Well, that’s what specialists are for. Just as we go to the doctor for an internal pain we cannot diagnose or fix, we rely on the equivalent professional opinion to resolve the problems of our cars, our computers, and more. (Or, sadly, we simply throw them out, given that the cost of such specialized treatment often outweighs that of replacement. It’s likely only a short bit of time before we adopt the same attitude about our bodies, too.) And as with doctors, the more we rely on specialists, the more complicated everything becomes – and the more we remove ourselves from having any ability to make fixes for ourselves.

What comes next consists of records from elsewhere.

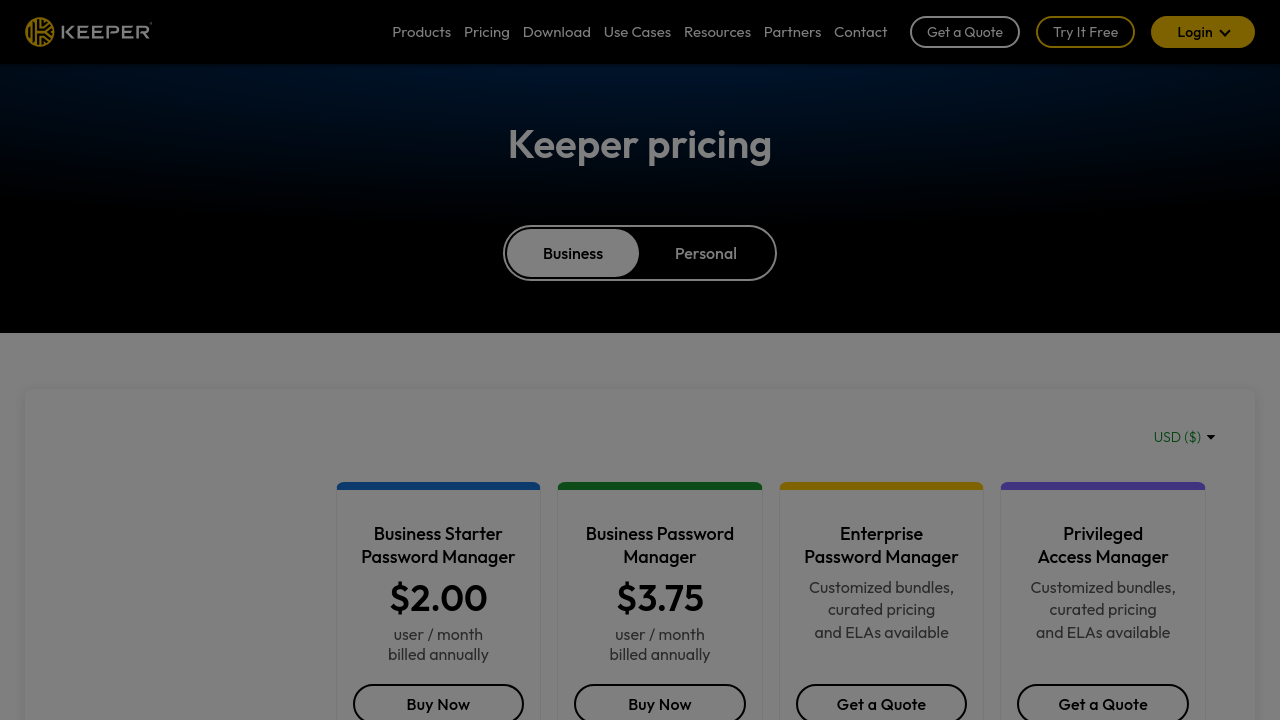Click the Keeper logo icon

(x=40, y=32)
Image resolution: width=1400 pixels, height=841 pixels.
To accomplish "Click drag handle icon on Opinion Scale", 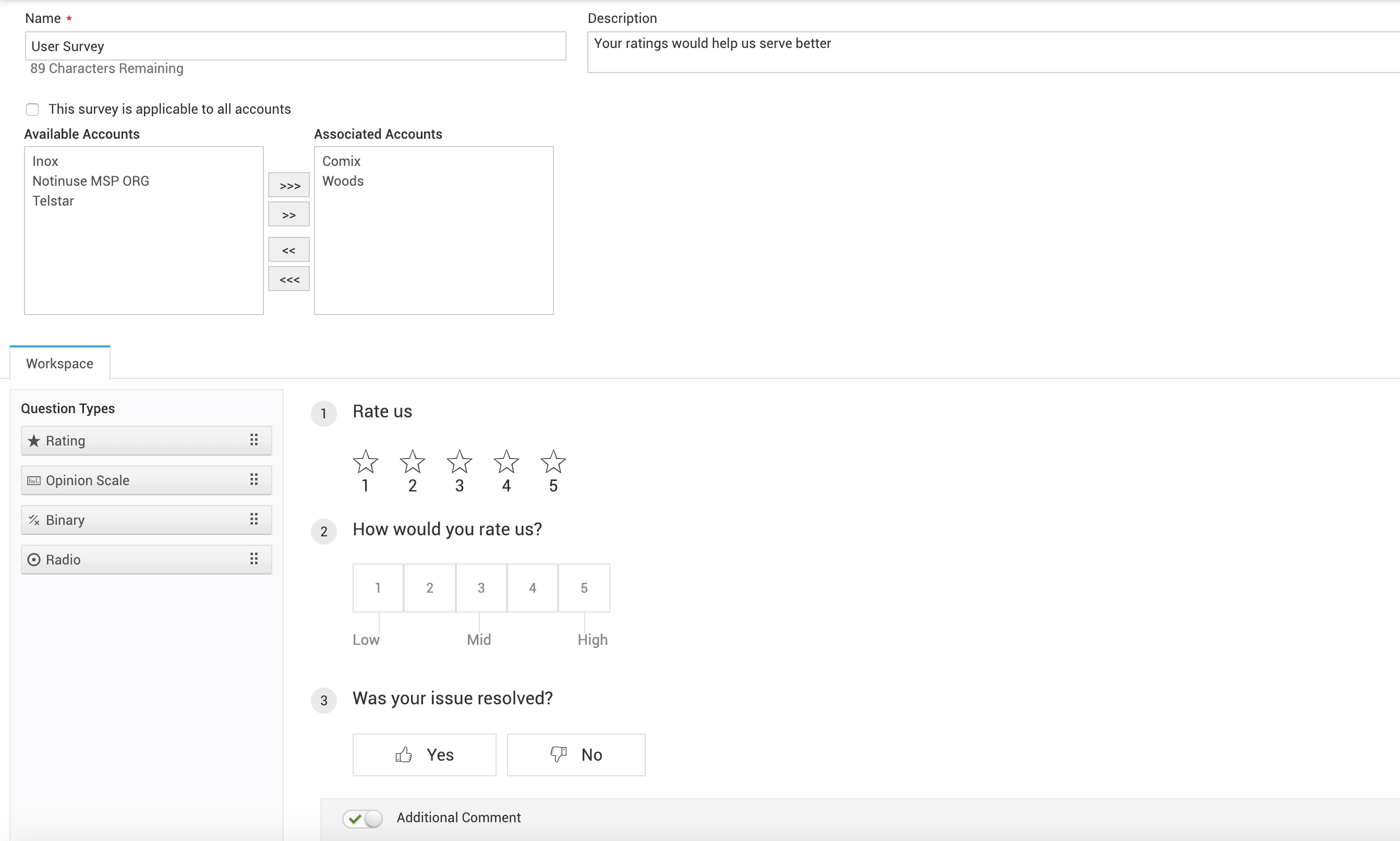I will point(254,480).
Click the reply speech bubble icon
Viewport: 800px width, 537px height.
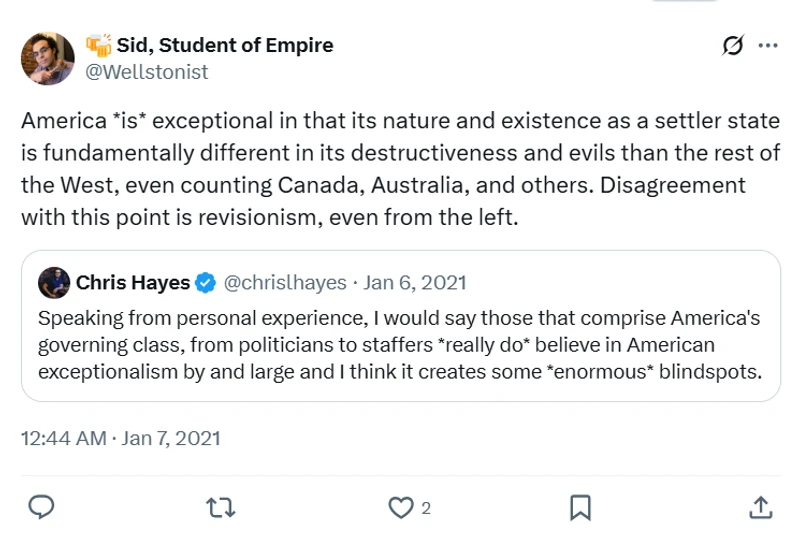[x=40, y=508]
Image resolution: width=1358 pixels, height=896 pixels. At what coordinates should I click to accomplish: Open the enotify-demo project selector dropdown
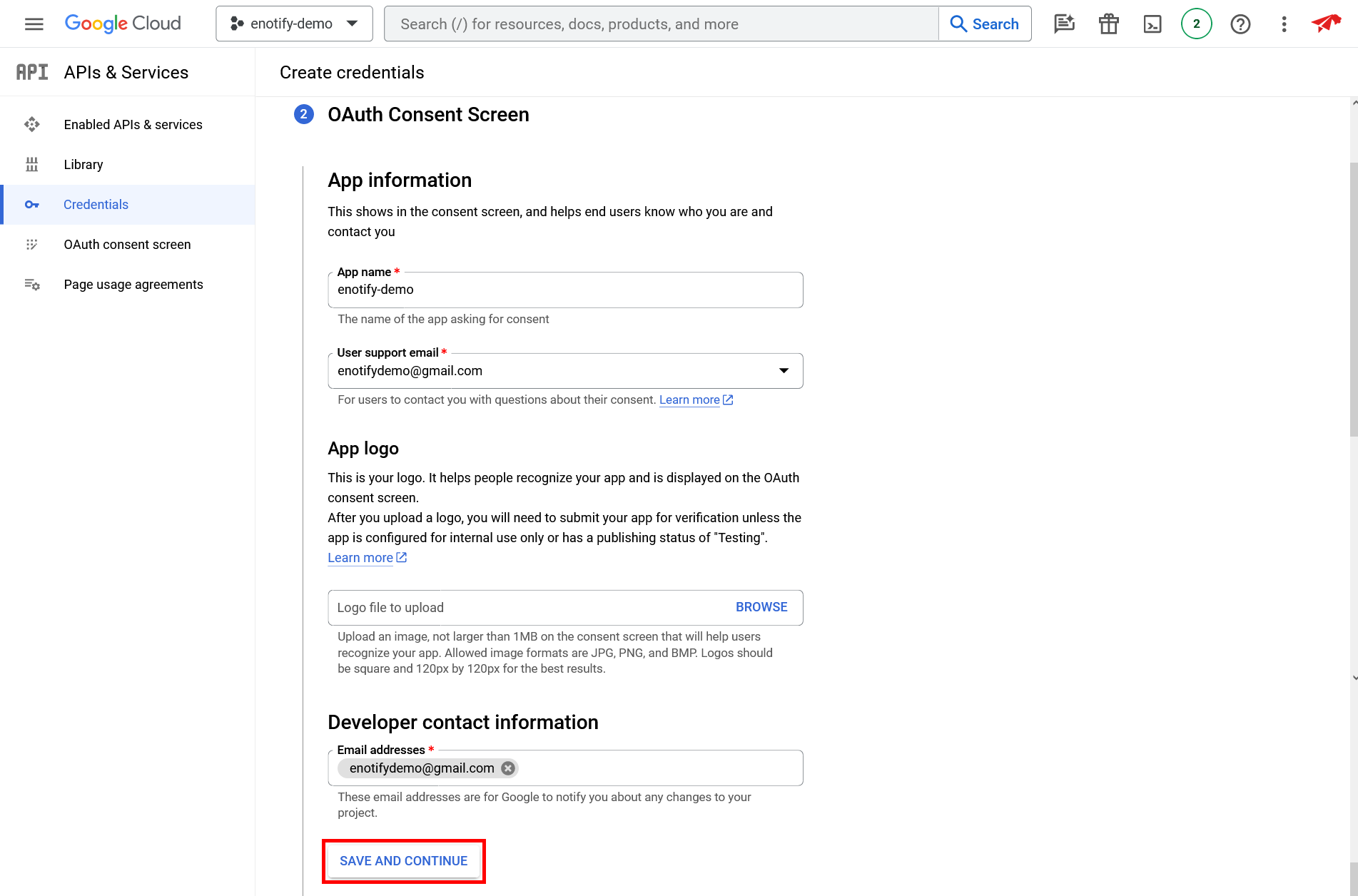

Maybe this reliance on others is both wholly human and essentially irrelevant. In one way or another, we have always been bound to specialists, from the shaman who claimed exclusive access to the spirits that controlled human health and destiny, to “wet nurses” who breast-fed babies for the mothers who could not, to the butcher, baker, and candle-stick maker (all specialists in their own right), this farming-out of knowledge can encourage innovation and development and increase productivity. If the lawyer bakes her own bread, she might make simple white; buying from the baker means a range of choices that may suit both her tastes and her dietary needs; and when the baker needs a lawyer, he too will probably be better off with his customer’s specialized services than attempting to strike out on his own. What fails the test here is the implicit “could” in each situation: the baker could serve as his own lawyer, the lawyer could be her own baker; it might not be ideal, but it is certainly do-able.

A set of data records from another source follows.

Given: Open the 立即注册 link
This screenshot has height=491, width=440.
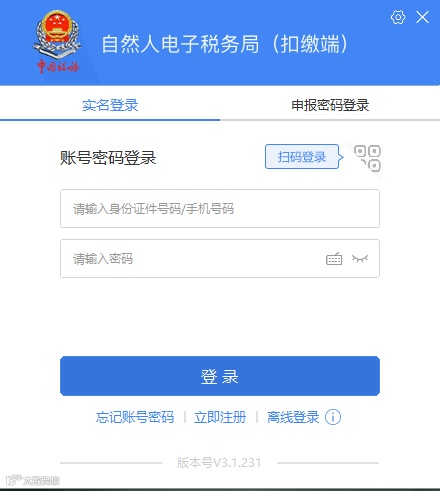Looking at the screenshot, I should click(220, 417).
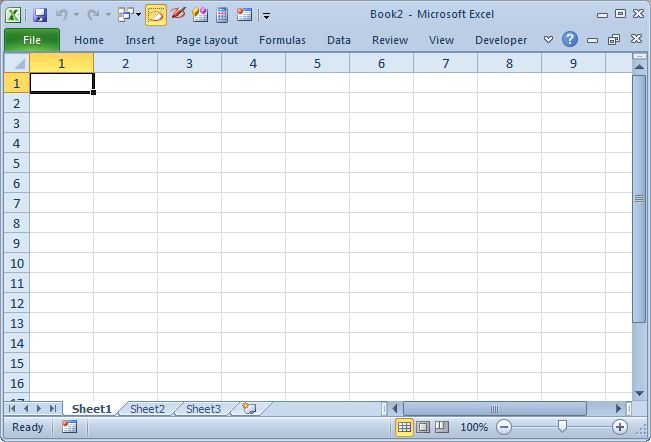Viewport: 651px width, 442px height.
Task: Switch to Normal view in status bar
Action: tap(404, 427)
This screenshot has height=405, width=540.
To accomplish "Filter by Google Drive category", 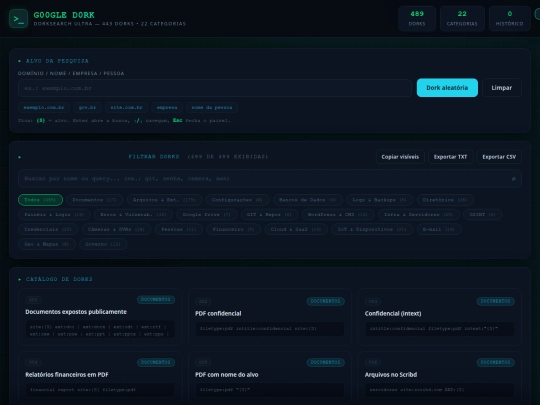I will (207, 215).
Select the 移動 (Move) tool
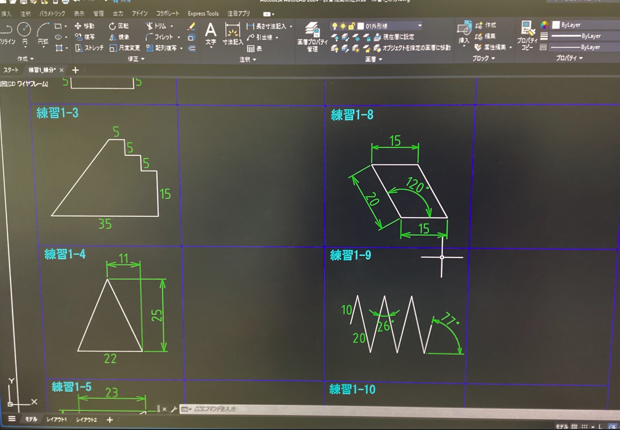The height and width of the screenshot is (430, 620). click(x=85, y=25)
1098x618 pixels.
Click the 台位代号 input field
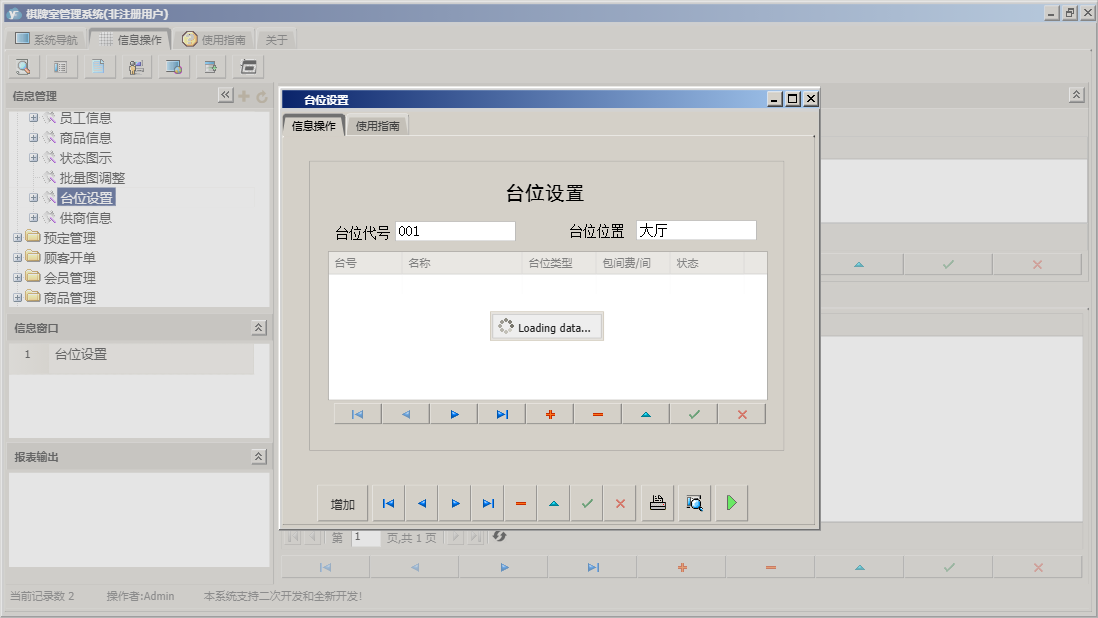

In all likelihood, however, neither the lawyer nor the baker could fix their own microwave oven or television. Again, I am no Luddite and this is no jeremiad against technology. Rather, it is a call for greater dilettantism, a hope that as new technologies come along, all of us who use them will make more of an effort to understand their inner workings, and not take the passive route to greater specialization. To be sure, some of this is (and has been) happening, with “extensions” for web browsers like Firefox, add-ons to search engines like Google, and extra components for software and operating systems like OpenOffice.org and Linux, all being created by committed individuals who use these tools and have found ways to make them work better. Web sites like Lifehacker provide assistance, too, providing tips for novices and experts alike on a variety of topics.

Technology is powerful – but knowledge is power; the more we know, the more control we have. Sometimes we will be able to fix things ourselves, and sometimes we will simply be better prepared to call in that specialist. But without any knowledge whatsoever, in sustaining a learned helplessness about the world, we are not much better than newborn babies, dependent utterly and always.